Can Traditional Organizational Culture Models Describe the Modern Working World?

Can Traditional Organizational Culture Models Describe the Modern Working World?

Can Traditional Organizational Culture Models Describe the Modern Working World-I came of age in the time of the tech bubble. I graduated college in the middle of the dot-com crash, and my professional career has coincided with the rise of the modern startup (and lately, the somewhat odd concept of the unicorn, or the startup company valued at $1 billion or higher. There are at least 131 of them.). In my opinion, the working world has changed quite a bit since many of the foundational theories about how organizations function were developed. Do they still work to describe the modern corporate world?

Take for example the theories used to look at corporate culture. There are many ways to characterize a company’s culture, psychologically speaking: You can look at a company similar to the way you might look at a country, for example, by applying Hofstede’s dimensions of cultural difference.

One type of model looks at the values that a company has along various continua (sorry, that’s the correct plural of continuum and my respect for grammar outweighs my need to be liked, I guess). By comparing how companies fall along dimension 1 and dimension 2, the model helps predict what types of tools and techniques might be most effective in a particular organization based on its culture.

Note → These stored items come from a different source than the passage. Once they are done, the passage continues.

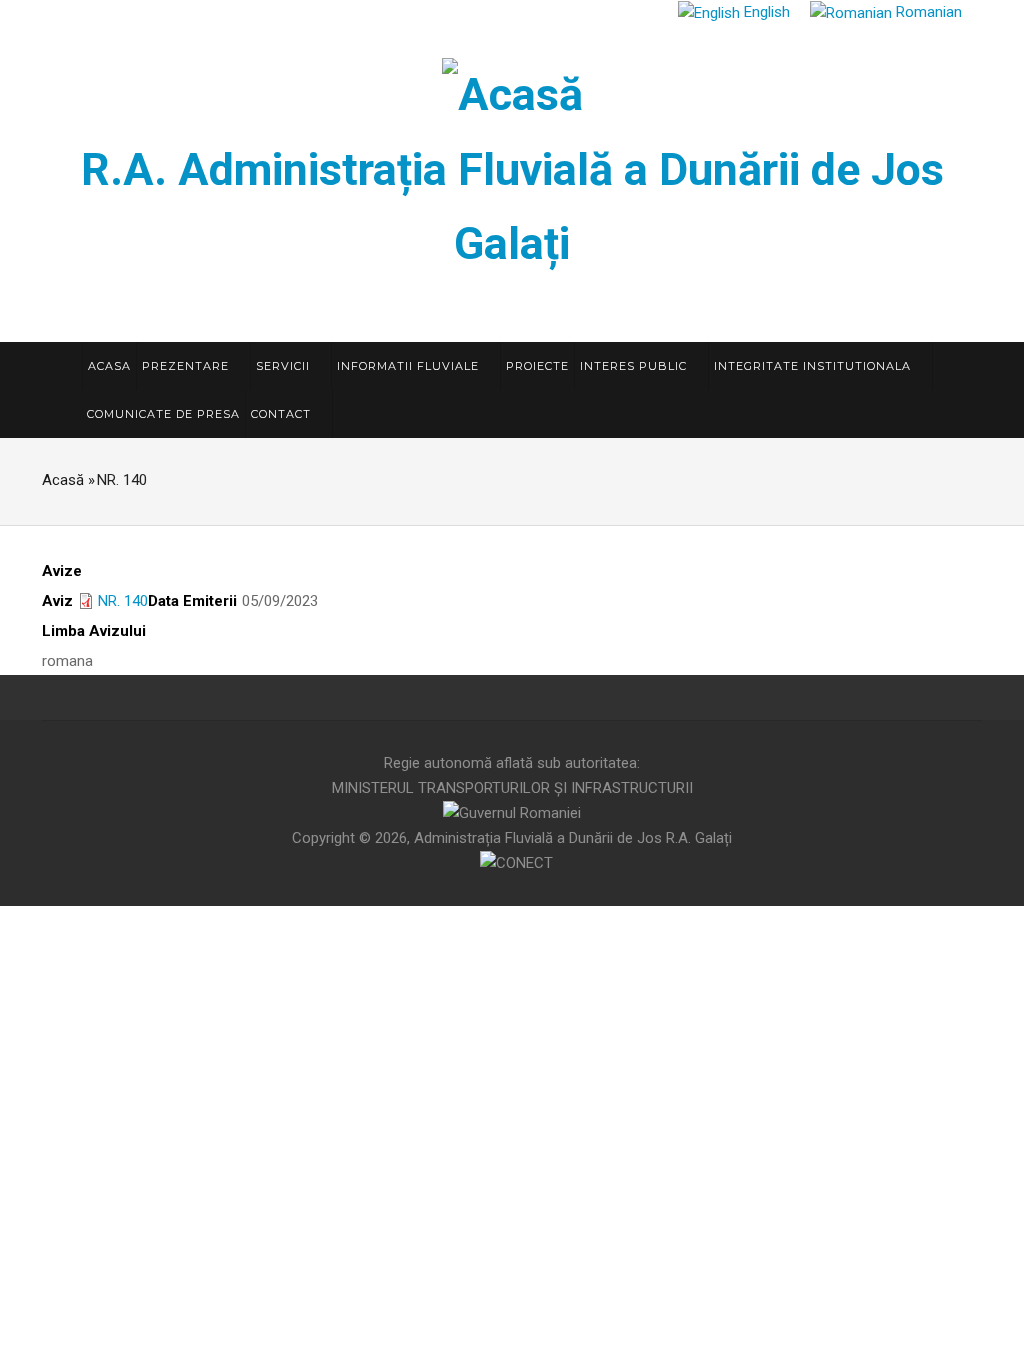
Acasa (109, 366)
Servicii (285, 366)
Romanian (927, 12)
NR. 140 (123, 601)
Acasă (63, 480)
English (765, 12)
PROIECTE (537, 366)
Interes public (635, 366)
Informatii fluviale (410, 366)
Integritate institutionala (814, 366)
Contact (283, 414)
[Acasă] (512, 91)
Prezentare (187, 366)
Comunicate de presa (163, 414)
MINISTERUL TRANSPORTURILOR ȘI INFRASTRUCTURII (512, 788)
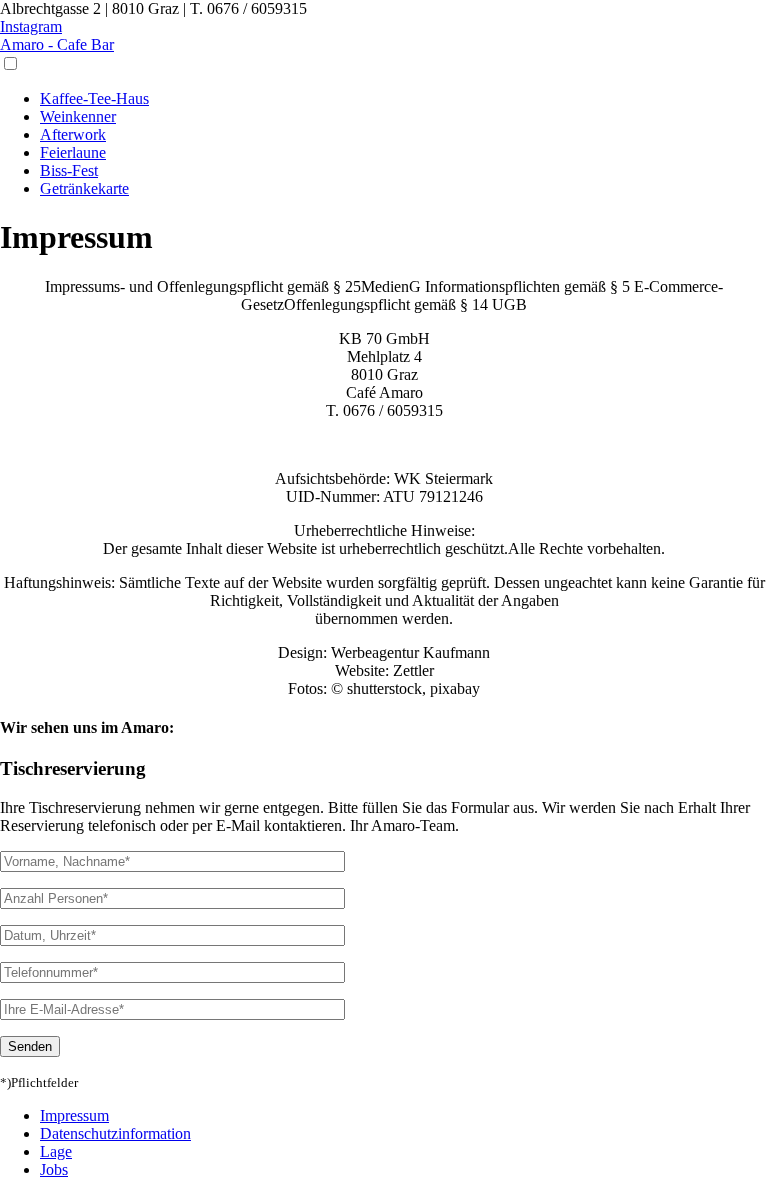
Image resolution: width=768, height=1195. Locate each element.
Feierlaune (73, 152)
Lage (56, 1151)
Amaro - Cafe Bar (57, 44)
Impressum (74, 1115)
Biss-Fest (69, 170)
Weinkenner (78, 116)
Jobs (54, 1169)
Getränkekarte (84, 188)
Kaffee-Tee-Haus (94, 98)
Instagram (31, 26)
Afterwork (73, 134)
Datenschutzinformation (115, 1133)
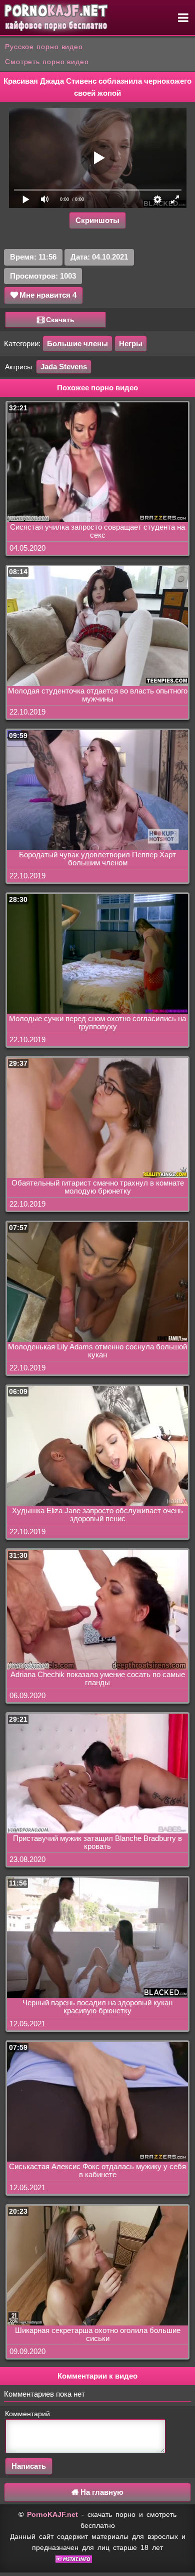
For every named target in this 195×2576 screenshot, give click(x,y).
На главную (101, 2492)
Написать (29, 2466)
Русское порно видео (44, 47)
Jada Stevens (63, 366)
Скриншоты (98, 220)
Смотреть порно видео (47, 62)
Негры (130, 343)
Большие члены (77, 343)
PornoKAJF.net (52, 2514)
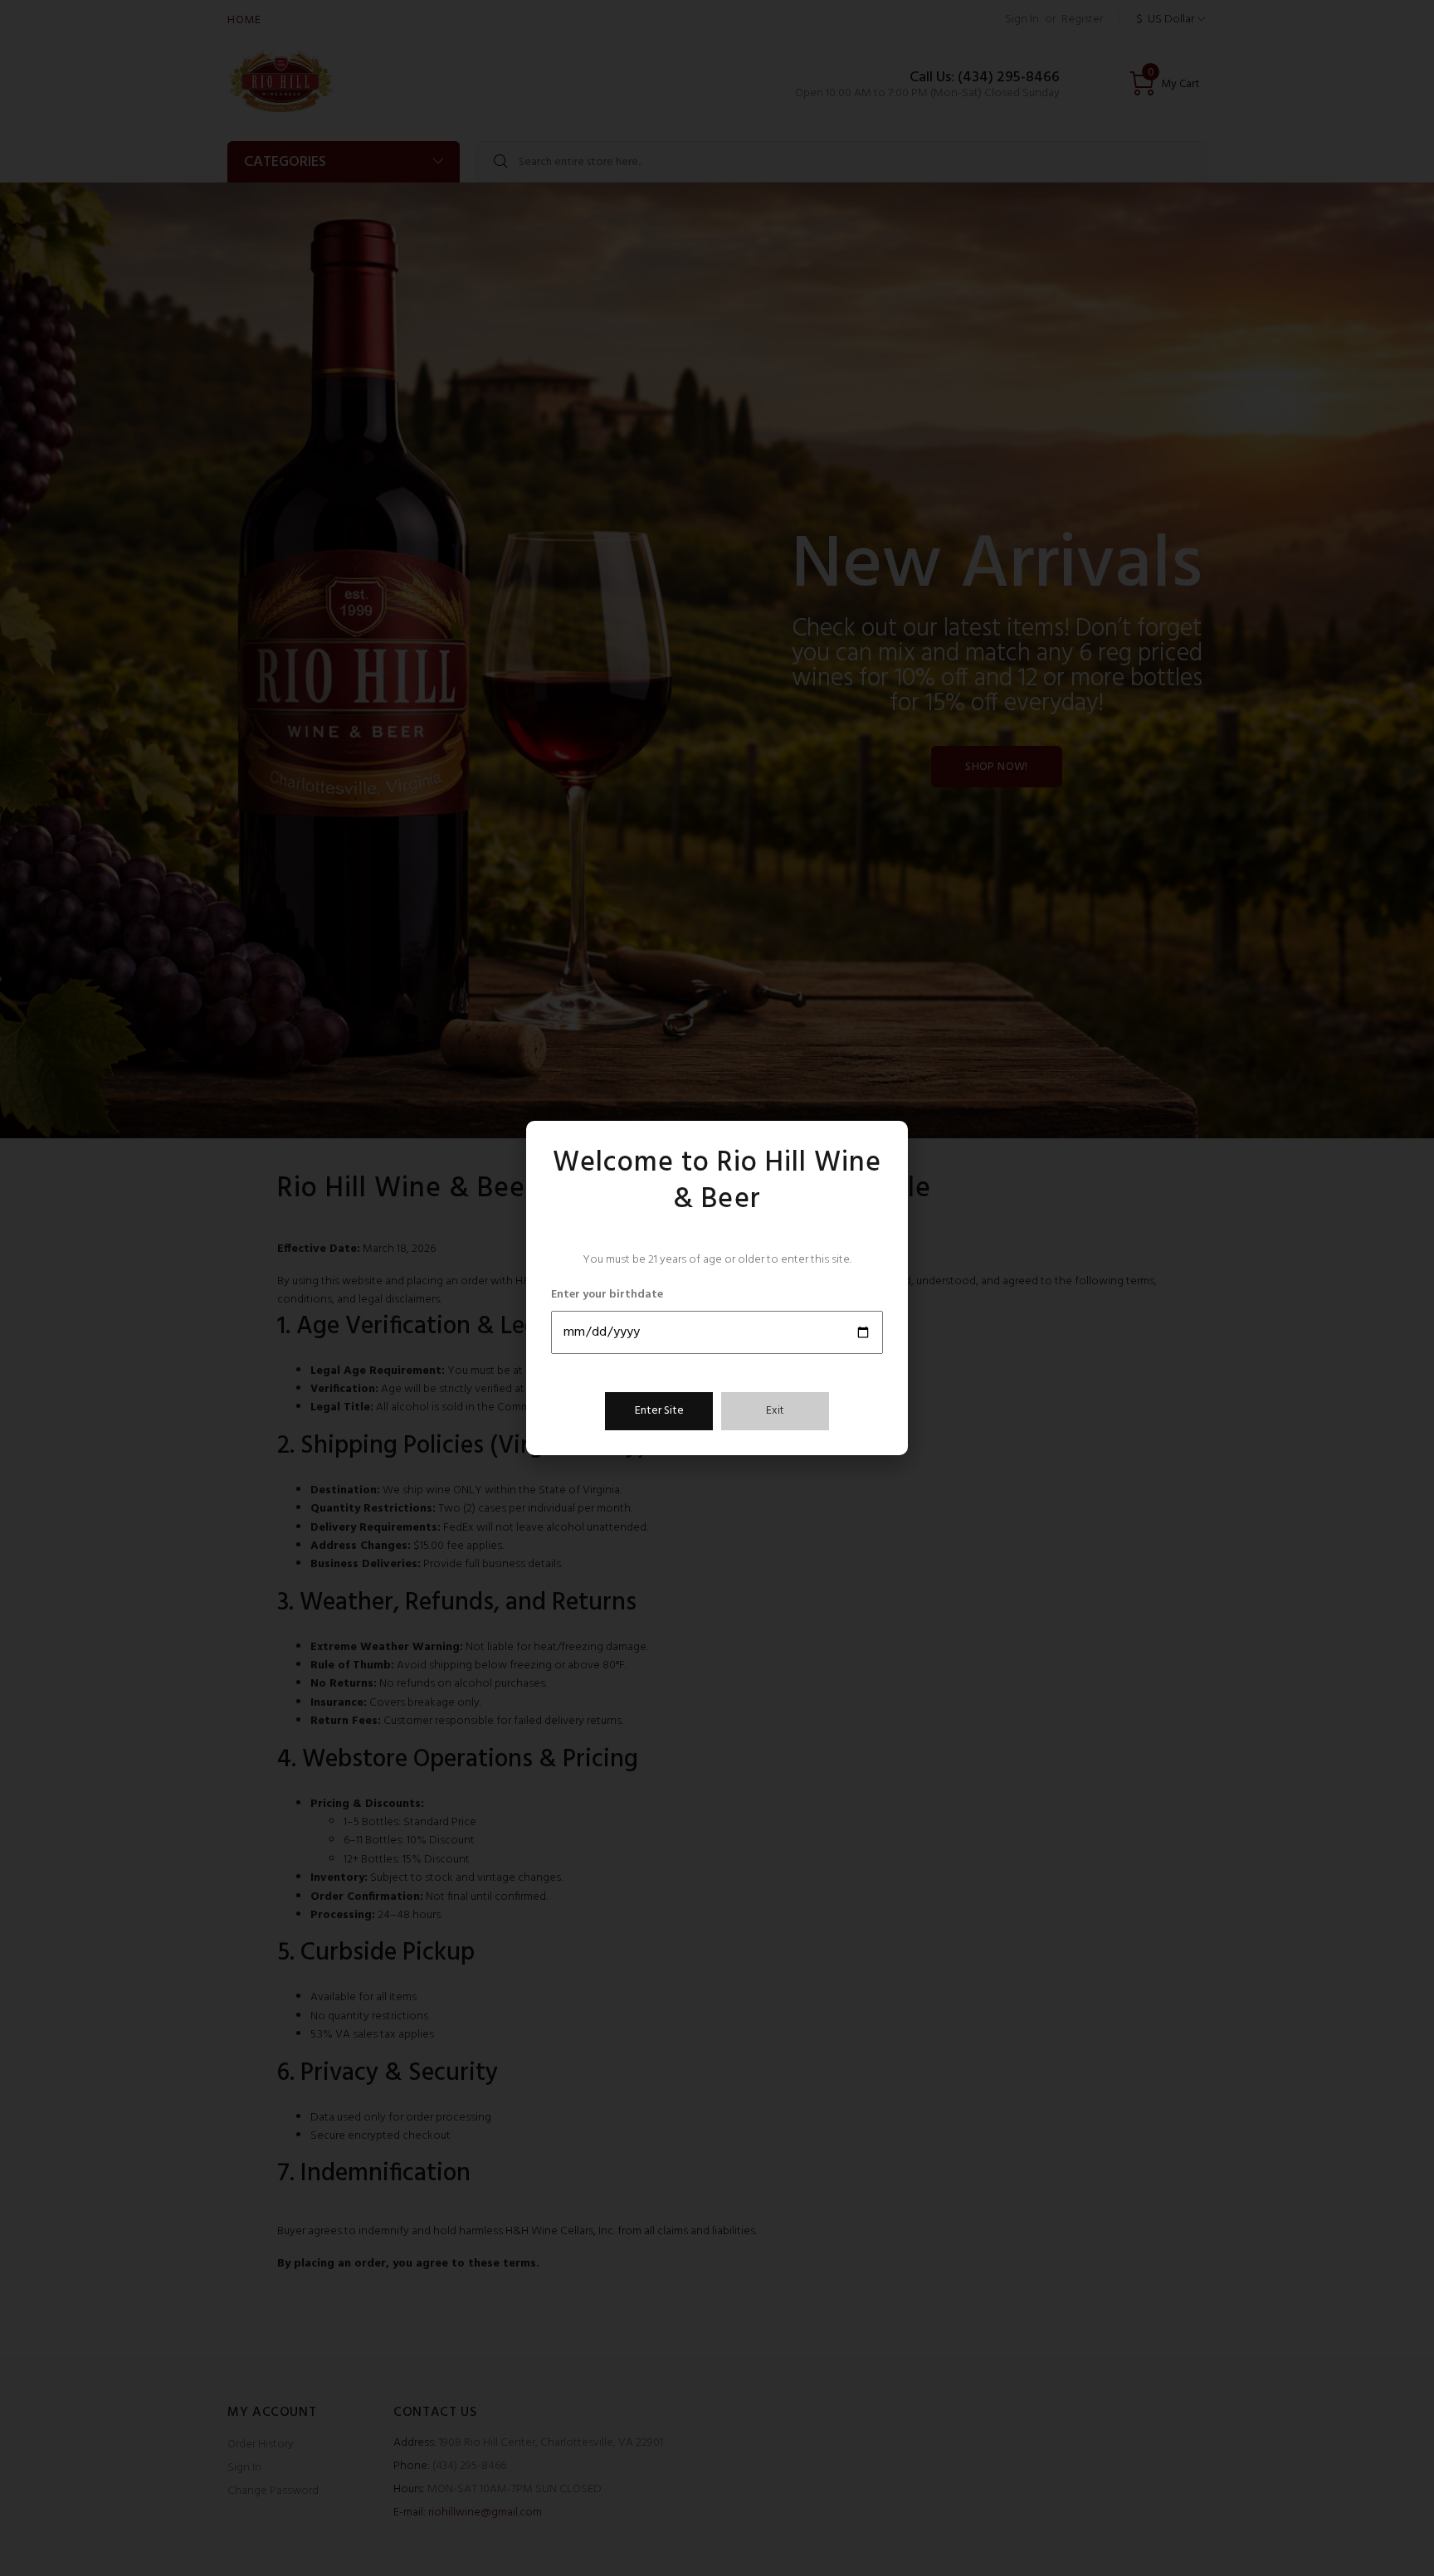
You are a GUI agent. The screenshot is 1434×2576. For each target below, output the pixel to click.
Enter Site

The key model of this type is Cameron and Quinn’s competing values framework (CVF) which compares organizations on whether they are internally or externally focused, and whether they are flexible or goal-focused. Based on these two dimensions, a company can be classified as collaborative, creative, controlling, or competing:

Cameron and Quinn's Competing Values Framework
Cameron and Quinn’s Competing Values Framework

This model was first published around 1999 and has been updated as recently as the last few years. It’s also served as the inspiration for several models I’ve seen used by private consultants, which tells me it has some legs. And, it’s the model my colleague and I used in a project looking at the optimal office layouts for different organizational culture types. But does it adequately explain what culture looks like in the startup world?

My guess? I think it might be a better guide to organizational change rather than a descriptive tool in the startup world. I think many startups fall on the right side of the model, having an external focus. Whether it’s about being first to market or quick to innovate, the competitive edge is critical for startup success. But as they grow (not just in size, also in market share, visibility, etc.), it becomes increasingly important to also do things right and to focus on the long term. So perhaps the challenge for startups as they mature is to move from the right side of the CVF model to the left.

What do you think? Can these traditional models hold their own amongst the unicorns?

References:

Cameron, K. S. & Quinn, R. E. (2011). Diagnosing and Changing Organizational Culture (3rd Edition). San Francisco: Jossey Bass.